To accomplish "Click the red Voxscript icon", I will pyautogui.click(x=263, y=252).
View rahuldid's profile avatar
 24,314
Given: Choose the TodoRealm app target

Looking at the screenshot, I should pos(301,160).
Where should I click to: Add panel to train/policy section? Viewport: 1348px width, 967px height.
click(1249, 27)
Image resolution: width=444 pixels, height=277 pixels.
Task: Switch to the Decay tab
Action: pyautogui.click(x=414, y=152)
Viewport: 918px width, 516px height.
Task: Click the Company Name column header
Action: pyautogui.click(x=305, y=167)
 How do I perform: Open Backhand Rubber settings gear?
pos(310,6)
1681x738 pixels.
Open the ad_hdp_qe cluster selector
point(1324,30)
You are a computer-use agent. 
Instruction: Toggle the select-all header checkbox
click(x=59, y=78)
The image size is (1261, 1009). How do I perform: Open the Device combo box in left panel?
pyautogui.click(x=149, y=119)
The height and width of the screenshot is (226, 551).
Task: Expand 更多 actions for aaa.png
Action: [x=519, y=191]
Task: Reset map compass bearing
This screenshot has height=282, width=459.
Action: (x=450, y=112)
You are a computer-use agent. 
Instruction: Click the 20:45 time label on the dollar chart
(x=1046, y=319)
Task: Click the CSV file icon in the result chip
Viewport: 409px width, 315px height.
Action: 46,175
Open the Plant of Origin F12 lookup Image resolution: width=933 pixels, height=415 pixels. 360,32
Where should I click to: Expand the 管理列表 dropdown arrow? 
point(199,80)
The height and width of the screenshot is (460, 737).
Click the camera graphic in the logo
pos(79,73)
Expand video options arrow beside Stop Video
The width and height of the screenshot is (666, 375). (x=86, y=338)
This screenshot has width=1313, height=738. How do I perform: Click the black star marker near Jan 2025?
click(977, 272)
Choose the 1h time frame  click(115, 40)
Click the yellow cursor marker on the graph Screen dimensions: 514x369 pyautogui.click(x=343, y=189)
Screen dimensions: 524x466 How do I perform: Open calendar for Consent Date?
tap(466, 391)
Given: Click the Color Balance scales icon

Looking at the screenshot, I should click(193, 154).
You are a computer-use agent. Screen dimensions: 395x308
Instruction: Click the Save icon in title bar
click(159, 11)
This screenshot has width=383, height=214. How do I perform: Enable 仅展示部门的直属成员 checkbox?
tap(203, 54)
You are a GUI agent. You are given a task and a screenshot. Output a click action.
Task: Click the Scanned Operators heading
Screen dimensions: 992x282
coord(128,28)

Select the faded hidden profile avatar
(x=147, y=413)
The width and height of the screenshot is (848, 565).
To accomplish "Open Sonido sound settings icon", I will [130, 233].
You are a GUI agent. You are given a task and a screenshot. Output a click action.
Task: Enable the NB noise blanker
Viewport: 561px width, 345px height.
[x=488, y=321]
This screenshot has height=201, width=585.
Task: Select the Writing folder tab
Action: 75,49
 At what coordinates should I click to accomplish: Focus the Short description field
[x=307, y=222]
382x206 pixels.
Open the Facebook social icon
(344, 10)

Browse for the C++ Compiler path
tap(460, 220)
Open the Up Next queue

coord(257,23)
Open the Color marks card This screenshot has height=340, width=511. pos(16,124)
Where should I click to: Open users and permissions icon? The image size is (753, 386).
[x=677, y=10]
━━━━━━━━━━━━━━━━━━━━━━━━━━━━━━
What to do
All lines with the word "will" should be copied from the material above.

Finished task
To accomplish "Click the red Voxscript icon", I will pyautogui.click(x=263, y=252).
To accomplish "Open Sonido sound settings icon", I will [130, 233].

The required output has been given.